El paso del Señor bajo la apariencia de personas que nos visitan no es común, me parece, en la Escritura.
Hay otros ejemplos de la pascua, el paso de Dios cerca de nosotros, en el Antiguo Testamento. Viene a la mente el caso del profeta Elías en la cueva en Horeb (el monte Sinaí según se interpreta), que el Señor le dijo “Sal y ponte de pie en el monte ante el Señor. ¡El Señor va a pasar!”. Un tiempo más tarde advirtió la presencia de Dios que pasaba bajo la forma de una brisa suave. (I Reyes 19,11ss)
El anuncio de la preñez de Sara, la mujer de Abrahán, también recuerda otros casos en el Antiguo Testamento. Sara estaba entrada en años, pero para Dios eso no fue obstáculo. Tal fue el caso también de la madre del juez Sansón; la madre del profeta Samuel; e Isabel, la madre del Bautista.
Uno puede pensar que el propósito de la visita de Dios a Abrahán bajo la encina de Mambré fue ese anuncio de la preñez de Sara. El hijo de Sara será Isaac, quien a su vez procreará a Jacob (Israel). De Jacob nacerán los doce hijos progenitores de las doce tribus de Israel.



Salmo responsorial
Salmo 14,2-3ab.3cd-4ab.5. Los versículos de este salmo cantan las cualidades del hombre honesto, íntegro. Es el que procede honradamente y practica la justicia. Vale la pena meditar sobre la enumeración de ejemplos concretos donde vemos expresado el carácter de esta persona.
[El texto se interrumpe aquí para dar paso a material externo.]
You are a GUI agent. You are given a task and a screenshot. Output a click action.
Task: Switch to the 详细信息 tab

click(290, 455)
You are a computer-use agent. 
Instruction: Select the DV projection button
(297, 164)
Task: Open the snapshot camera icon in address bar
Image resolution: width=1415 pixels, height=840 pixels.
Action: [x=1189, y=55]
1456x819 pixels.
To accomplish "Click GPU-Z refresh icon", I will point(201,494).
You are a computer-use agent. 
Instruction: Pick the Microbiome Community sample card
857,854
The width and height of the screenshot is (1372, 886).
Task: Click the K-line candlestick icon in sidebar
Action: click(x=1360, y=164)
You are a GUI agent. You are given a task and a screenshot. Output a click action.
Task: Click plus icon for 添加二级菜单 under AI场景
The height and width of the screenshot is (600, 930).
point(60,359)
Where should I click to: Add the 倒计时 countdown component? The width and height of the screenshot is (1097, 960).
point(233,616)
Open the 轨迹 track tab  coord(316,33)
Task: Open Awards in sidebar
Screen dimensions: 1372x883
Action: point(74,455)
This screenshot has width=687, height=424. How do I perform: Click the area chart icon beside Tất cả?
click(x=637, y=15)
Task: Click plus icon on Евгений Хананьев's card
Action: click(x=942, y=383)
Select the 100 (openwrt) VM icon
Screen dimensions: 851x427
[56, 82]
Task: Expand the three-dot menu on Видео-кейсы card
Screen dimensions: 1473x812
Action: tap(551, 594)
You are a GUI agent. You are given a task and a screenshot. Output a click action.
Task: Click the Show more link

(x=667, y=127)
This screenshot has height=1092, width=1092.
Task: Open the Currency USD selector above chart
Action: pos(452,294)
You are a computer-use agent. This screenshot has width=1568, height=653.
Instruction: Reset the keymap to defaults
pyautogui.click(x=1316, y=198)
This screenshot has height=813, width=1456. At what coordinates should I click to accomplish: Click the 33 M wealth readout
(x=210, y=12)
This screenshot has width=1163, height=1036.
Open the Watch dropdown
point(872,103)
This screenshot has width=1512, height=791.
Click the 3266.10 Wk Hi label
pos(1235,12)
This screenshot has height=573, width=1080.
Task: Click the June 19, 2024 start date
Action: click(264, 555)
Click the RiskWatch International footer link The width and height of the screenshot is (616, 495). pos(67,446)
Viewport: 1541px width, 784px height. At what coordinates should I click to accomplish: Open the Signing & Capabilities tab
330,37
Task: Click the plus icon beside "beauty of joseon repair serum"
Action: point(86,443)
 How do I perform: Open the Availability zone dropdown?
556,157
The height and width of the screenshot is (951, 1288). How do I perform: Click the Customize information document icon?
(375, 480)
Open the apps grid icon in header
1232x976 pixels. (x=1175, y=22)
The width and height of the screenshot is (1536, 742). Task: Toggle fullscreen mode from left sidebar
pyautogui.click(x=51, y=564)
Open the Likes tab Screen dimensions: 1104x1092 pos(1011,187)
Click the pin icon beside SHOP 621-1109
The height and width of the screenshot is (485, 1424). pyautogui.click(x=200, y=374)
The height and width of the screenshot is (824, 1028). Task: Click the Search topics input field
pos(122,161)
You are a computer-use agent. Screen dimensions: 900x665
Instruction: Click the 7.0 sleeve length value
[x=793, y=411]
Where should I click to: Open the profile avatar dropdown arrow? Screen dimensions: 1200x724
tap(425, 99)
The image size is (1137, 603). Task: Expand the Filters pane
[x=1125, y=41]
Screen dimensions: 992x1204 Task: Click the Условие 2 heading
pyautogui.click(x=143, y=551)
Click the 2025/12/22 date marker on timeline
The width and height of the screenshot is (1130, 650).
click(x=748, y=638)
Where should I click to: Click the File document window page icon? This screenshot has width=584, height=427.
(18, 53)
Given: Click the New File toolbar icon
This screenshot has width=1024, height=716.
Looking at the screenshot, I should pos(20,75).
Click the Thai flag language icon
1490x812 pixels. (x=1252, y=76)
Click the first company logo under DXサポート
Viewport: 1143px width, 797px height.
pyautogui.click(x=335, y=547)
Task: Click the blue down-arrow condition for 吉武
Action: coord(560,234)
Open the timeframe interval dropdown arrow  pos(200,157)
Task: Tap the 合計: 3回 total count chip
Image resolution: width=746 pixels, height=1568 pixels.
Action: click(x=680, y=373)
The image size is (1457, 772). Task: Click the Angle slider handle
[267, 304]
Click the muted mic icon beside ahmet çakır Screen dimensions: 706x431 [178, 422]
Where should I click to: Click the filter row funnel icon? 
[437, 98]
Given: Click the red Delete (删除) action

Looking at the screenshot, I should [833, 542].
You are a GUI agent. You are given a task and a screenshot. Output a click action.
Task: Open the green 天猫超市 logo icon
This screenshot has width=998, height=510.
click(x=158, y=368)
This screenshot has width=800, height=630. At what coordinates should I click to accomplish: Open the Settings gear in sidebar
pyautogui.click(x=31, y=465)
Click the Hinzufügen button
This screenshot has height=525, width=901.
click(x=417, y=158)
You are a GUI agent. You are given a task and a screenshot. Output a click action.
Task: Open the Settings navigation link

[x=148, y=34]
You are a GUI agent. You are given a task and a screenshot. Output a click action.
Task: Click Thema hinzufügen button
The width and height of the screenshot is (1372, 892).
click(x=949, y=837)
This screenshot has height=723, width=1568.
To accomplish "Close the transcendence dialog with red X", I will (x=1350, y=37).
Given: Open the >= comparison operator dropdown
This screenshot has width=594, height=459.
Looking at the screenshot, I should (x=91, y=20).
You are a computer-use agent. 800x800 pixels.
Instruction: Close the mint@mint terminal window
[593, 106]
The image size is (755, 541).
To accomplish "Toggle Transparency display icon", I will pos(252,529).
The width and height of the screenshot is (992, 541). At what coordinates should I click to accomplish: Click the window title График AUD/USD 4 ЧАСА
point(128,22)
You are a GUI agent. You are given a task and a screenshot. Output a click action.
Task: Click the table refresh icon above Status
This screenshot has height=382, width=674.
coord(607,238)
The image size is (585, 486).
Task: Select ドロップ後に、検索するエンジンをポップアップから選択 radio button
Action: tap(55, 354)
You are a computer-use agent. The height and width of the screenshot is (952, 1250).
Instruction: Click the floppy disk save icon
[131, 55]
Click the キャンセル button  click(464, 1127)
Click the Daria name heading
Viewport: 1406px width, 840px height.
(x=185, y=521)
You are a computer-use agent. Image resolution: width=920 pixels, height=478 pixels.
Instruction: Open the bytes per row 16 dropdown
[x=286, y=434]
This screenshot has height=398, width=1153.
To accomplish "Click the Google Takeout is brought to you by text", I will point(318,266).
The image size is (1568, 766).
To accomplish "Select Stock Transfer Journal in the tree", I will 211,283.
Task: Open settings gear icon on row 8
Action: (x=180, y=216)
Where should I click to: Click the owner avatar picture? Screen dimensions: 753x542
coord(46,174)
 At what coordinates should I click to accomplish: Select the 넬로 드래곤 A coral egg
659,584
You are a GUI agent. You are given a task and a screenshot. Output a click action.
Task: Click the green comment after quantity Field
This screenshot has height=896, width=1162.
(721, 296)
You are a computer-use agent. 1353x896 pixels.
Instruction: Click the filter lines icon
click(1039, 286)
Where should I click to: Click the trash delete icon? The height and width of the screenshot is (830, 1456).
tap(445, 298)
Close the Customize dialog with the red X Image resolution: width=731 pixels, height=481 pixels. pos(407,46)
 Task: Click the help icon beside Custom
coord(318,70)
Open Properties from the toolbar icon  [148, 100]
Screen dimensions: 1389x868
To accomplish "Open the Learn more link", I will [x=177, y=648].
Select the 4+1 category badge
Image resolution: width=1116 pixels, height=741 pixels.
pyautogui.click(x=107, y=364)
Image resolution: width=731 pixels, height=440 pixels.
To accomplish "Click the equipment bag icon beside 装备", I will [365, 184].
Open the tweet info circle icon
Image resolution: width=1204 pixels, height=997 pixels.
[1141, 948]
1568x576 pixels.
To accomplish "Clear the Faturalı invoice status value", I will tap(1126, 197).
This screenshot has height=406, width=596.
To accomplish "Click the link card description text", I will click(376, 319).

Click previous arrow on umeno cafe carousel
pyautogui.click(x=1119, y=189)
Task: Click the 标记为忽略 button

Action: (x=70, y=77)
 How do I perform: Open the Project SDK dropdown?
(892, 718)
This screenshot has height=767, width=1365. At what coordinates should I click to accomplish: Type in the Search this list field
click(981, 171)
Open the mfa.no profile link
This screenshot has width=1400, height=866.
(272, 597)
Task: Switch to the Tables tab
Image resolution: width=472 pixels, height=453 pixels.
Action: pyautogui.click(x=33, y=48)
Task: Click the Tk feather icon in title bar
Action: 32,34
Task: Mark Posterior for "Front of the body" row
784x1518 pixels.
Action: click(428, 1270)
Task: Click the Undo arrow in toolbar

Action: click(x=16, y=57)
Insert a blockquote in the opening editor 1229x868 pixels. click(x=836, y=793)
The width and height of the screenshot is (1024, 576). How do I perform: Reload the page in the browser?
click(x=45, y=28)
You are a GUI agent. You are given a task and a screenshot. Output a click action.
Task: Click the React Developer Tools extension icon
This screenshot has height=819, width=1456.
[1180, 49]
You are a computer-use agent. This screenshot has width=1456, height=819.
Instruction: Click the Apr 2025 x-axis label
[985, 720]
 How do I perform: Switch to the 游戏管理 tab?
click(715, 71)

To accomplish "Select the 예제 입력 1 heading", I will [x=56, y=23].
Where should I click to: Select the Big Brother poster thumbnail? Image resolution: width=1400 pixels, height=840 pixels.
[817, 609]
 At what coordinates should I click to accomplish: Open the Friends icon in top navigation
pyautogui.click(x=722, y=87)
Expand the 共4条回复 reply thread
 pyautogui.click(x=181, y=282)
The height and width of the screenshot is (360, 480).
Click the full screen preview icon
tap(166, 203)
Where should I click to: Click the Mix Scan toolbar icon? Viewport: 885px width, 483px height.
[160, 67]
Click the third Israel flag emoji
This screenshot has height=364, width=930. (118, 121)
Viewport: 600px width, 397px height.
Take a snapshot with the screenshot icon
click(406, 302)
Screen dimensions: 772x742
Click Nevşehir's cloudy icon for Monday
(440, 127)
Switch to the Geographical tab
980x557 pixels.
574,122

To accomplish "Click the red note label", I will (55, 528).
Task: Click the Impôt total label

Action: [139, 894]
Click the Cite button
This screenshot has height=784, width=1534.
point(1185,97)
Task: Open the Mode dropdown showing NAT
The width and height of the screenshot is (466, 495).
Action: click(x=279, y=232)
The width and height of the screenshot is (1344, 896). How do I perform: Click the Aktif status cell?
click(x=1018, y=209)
Y, claro, aplica igual a las mujeres.

Segunda Lectura
Colosenses 1,24-28. En esta segunda lectura continúa el texto de la segunda lectura del domingo pasado. Pablo declara con énfasis que sufre por los colosenses, “así completo en mi carne los dolores de Cristo, sufriendo por su cuerpo que es la Iglesia”. 
Dios mismo lo nombró ministro (servidor, sirviente) a disposición de la Iglesia con el fin de anunciar el evangelio, “el misterio que Dios ha tenido escondido desde siglos y generaciones”.
Ese misterio Dios lo reveló al pueblo judío y ahora Pablo está encargado de hacerlo llegar a todos (los gentiles), “para que todos lleguen a la madurez en su vida cristiana”.

Como de costumbre, la segunda lectura no necesariamente se relaciona a las otras lecturas del día. De todos modos podemos pensar en Jesús, que representa el paso de Dios entre nosotros. Ese mismo Jesús pasó por la vida de Pablo y éste a su vez promueve la experiencia de la fe entre los gentiles.


Tercera Lectura
Lc 10,38-42. La tercera lectura de hoy continúa la lectura del evangelio de San Lucas. En el contexto del envío de los discípulos a las aldeas Jesús entra en una de estas aldeas y se hospeda en la casa de una mujer llamada Marta. La hermana de Marta se llama María y se queda a los pies de Jesús, escuchándole. Marta está abrumada por todo el trabajo de proveer hospitalidad y le pide a Jesús que le diga a María que venga a dar la mano con el servicio. Jesús le dice que no se inquiete por tantas cosas, que sólo una es necesaria y María ha escogido la parte mejor y no se la quitarán.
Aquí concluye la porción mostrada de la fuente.